Latihan Singkat 1
Menurut bacaan tentang komunitas Tau di Bolaang Mongondow, mengapa keberadaan kelima 'Tau' itu dapat dipastikan? Jawab dalam satu sampai tiga kalimat.

Bacaan

:::::

Lokasi geografis kelima Tau ini antara lain: Tau Boelan berlokasi di Nonapan, Tau Lombagin di antara Lolak – Tenga’, Tau Dumoga berlokasi Tudu In’ Bumbungon (atau bisa saja di situs kuno saat ini), Tau Binangunan bertempat tinggal di Kaki Gunung Ambang, dan Tau Polian berada di Tabang dan sekitarnya.
Masih sulit mengidentifikasi kapan dan bagaimana masyarakat Pra-Bolaang Mongondow mulai membentuk komunitas ‘Tau’ ini. Sulit juga mengetahui apakah di dataran Bolaang Mongondow ini memang hanya terdapat lima ‘Tau’ tersebut, atau ada banyak ‘Tau’ lainnya di masa itu. Yang pasti bahwa ke lima ‘Tau’ tersebutlah yang eksis sebagaimana disebut dalam dokumen Wilken & Schwarz.

:::::

Baris Tersedia

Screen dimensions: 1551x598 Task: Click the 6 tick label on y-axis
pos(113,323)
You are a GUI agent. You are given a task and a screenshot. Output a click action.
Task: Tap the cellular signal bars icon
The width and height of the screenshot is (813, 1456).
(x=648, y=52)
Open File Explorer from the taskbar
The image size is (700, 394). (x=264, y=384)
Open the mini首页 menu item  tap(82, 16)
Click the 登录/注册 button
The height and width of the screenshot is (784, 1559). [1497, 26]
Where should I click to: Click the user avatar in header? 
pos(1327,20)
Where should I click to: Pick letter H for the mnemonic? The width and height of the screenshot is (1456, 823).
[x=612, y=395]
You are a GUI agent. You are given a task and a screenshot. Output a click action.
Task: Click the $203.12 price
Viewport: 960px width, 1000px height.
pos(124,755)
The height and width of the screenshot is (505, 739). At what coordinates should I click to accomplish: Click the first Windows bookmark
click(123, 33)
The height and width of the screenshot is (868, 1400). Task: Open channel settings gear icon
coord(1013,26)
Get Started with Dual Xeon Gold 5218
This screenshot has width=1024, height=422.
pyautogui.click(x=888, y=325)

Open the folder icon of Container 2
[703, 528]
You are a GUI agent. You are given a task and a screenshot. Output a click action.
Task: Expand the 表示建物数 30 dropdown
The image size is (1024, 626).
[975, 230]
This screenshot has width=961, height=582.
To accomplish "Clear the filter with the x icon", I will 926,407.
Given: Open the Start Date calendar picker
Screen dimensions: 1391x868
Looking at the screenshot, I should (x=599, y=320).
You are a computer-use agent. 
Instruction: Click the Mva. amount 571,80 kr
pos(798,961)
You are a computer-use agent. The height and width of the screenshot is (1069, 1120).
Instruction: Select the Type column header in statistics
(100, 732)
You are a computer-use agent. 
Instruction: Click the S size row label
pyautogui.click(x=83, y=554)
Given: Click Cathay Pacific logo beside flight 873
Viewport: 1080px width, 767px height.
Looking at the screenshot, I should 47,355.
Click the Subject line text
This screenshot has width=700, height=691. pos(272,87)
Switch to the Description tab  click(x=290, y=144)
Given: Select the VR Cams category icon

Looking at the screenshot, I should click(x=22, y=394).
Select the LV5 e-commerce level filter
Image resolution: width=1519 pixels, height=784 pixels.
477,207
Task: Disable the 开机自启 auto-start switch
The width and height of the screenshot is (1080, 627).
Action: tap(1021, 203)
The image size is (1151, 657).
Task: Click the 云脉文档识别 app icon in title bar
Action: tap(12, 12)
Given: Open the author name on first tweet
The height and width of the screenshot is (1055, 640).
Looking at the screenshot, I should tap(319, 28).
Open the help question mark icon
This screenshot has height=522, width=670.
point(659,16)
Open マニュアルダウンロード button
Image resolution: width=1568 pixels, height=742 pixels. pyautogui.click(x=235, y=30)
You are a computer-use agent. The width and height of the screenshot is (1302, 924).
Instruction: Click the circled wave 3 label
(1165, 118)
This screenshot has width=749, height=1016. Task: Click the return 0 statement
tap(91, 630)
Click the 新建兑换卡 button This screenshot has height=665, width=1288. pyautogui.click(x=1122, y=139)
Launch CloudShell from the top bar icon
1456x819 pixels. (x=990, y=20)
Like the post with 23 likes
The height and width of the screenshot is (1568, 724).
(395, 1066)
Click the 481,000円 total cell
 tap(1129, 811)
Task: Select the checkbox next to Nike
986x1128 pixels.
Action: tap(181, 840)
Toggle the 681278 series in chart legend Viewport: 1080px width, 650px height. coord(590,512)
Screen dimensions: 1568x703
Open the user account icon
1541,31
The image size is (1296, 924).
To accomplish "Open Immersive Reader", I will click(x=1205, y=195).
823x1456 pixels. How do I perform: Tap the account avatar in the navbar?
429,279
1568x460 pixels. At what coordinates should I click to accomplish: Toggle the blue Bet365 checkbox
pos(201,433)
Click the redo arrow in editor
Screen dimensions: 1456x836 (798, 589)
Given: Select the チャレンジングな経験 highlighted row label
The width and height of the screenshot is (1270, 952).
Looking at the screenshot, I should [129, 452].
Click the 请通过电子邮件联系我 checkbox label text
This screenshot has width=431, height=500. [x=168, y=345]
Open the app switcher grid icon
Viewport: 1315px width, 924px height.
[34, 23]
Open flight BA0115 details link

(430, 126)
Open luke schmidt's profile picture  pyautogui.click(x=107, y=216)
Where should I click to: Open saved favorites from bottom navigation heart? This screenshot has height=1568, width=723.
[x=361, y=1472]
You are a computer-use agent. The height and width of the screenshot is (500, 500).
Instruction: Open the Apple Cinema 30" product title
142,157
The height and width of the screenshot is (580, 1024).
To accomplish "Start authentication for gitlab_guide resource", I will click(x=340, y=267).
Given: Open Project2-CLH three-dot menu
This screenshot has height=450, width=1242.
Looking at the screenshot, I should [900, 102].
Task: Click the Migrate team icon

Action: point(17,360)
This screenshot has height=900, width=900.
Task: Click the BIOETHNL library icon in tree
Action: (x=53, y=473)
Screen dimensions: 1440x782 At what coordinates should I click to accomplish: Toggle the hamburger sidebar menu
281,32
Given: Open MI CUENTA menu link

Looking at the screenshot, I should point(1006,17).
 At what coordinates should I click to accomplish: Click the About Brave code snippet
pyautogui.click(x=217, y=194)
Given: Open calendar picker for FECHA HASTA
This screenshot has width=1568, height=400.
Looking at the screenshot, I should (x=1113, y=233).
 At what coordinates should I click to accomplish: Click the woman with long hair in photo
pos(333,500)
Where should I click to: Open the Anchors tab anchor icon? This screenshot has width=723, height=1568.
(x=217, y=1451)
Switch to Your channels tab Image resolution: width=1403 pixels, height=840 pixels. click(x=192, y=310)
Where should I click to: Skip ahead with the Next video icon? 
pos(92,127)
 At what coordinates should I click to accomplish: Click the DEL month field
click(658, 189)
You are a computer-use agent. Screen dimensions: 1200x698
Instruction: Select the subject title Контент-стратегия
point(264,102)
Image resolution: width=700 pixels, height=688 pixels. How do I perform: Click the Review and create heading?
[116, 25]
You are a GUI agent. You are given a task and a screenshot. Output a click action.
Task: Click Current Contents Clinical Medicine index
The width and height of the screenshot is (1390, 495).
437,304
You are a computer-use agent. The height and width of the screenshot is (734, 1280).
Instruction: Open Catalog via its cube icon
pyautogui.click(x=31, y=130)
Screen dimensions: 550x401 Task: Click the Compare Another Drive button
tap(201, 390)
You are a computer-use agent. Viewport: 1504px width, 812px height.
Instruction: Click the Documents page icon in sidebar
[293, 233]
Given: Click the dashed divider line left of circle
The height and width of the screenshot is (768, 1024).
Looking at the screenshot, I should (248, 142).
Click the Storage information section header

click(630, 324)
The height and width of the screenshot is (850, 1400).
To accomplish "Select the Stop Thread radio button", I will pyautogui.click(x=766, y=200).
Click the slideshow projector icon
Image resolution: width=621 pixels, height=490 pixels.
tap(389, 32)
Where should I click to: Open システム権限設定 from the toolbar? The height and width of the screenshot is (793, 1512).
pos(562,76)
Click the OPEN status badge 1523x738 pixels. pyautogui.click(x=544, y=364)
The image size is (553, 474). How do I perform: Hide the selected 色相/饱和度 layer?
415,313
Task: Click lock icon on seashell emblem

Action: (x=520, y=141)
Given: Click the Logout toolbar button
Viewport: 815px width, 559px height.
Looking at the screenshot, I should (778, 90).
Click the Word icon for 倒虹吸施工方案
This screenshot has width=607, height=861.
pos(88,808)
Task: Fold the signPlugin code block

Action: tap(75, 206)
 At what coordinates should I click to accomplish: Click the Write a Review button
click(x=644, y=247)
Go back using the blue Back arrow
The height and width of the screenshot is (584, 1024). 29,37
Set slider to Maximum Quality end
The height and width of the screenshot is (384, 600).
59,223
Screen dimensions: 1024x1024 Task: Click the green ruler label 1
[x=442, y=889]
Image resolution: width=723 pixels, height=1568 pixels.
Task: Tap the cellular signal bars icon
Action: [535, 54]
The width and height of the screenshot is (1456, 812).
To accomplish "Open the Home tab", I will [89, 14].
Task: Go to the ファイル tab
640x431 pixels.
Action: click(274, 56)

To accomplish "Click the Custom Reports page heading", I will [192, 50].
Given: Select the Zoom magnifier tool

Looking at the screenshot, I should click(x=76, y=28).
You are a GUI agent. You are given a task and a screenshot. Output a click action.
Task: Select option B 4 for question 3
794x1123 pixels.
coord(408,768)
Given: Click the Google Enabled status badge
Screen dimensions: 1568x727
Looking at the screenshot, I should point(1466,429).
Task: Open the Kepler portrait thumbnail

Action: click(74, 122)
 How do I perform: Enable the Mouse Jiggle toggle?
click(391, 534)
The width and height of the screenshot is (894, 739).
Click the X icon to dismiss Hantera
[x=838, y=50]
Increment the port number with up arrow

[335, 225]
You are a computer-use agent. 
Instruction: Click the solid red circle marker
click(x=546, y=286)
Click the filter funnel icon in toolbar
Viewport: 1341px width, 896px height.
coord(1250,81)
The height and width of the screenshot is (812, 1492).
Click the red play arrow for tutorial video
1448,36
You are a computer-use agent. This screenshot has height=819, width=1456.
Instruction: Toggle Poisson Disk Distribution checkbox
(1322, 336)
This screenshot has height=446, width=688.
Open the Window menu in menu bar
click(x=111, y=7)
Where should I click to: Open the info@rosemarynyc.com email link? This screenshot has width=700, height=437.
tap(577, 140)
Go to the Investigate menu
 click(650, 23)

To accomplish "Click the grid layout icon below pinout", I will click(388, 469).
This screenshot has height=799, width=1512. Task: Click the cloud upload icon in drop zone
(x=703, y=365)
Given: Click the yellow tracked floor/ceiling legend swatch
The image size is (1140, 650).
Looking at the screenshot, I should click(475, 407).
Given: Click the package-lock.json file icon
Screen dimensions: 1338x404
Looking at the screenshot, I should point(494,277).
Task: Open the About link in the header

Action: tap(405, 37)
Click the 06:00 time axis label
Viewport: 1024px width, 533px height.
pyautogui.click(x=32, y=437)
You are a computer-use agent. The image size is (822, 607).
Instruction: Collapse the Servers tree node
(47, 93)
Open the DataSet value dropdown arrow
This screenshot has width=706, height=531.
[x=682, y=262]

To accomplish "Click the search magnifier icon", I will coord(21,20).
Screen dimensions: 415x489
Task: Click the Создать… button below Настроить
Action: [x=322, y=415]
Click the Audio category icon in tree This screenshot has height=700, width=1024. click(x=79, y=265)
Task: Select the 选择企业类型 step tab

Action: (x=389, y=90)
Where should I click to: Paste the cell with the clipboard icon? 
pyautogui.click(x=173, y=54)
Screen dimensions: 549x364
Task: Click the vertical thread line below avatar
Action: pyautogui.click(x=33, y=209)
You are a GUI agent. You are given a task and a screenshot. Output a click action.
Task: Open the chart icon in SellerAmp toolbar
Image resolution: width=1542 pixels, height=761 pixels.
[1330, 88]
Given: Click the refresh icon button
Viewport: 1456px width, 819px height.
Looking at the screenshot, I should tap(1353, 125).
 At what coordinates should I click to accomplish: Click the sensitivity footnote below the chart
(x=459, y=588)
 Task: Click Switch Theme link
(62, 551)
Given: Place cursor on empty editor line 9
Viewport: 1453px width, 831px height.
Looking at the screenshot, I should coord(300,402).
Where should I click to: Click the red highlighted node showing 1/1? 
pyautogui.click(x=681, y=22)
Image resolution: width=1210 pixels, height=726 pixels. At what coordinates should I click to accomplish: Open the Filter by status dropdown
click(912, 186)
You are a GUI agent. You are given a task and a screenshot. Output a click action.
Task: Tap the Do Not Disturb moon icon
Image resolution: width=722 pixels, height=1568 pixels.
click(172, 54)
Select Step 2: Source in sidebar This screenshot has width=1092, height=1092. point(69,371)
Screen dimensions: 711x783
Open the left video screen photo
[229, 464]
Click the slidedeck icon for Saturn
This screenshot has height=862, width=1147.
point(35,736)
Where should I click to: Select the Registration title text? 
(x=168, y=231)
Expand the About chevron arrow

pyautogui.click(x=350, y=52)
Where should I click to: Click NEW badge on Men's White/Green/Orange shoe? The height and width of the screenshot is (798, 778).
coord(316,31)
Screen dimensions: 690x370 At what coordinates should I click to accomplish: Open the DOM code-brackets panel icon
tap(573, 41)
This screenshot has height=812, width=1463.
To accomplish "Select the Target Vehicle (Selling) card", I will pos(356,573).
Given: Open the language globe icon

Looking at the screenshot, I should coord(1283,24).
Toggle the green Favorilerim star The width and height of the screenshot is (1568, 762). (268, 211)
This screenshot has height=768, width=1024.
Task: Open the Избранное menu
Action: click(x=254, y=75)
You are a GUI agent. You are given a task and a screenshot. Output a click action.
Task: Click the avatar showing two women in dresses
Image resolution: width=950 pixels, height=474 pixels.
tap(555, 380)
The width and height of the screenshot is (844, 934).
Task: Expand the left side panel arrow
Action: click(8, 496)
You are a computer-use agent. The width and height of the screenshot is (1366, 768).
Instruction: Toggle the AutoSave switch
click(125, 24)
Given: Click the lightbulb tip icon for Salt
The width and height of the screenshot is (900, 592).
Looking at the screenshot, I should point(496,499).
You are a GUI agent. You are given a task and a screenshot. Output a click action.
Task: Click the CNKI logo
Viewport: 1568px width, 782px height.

:::::

Latihan Singkat 2
Pada baris-baris di atas, substitusikan "taskbar" dengan "dock" mulai dari baris pertama hingga baris yang memuat "pos(1327,20)", termasuk kedua ujungnya. Tuliskan kembali hanya bagian itu tanpa perubahan lain.

Jawaban Lengkap 1
Keberadaan kelima 'Tau' itu dapat dipastikan karena semuanya disebut dalam dokumen Wilken & Schwarz.

Jawaban Lengkap 2
Screen dimensions: 1551x598 Task: Click the 6 tick label on y-axis
pos(113,323)
You are a GUI agent. You are given a task and a screenshot. Output a click action.
Task: Tap the cellular signal bars icon
The width and height of the screenshot is (813, 1456).
(x=648, y=52)
Open File Explorer from the dock
The image size is (700, 394). (x=264, y=384)
Open the mini首页 menu item  tap(82, 16)
Click the 登录/注册 button
The height and width of the screenshot is (784, 1559). [1497, 26]
Where should I click to: Click the user avatar in header? 
pos(1327,20)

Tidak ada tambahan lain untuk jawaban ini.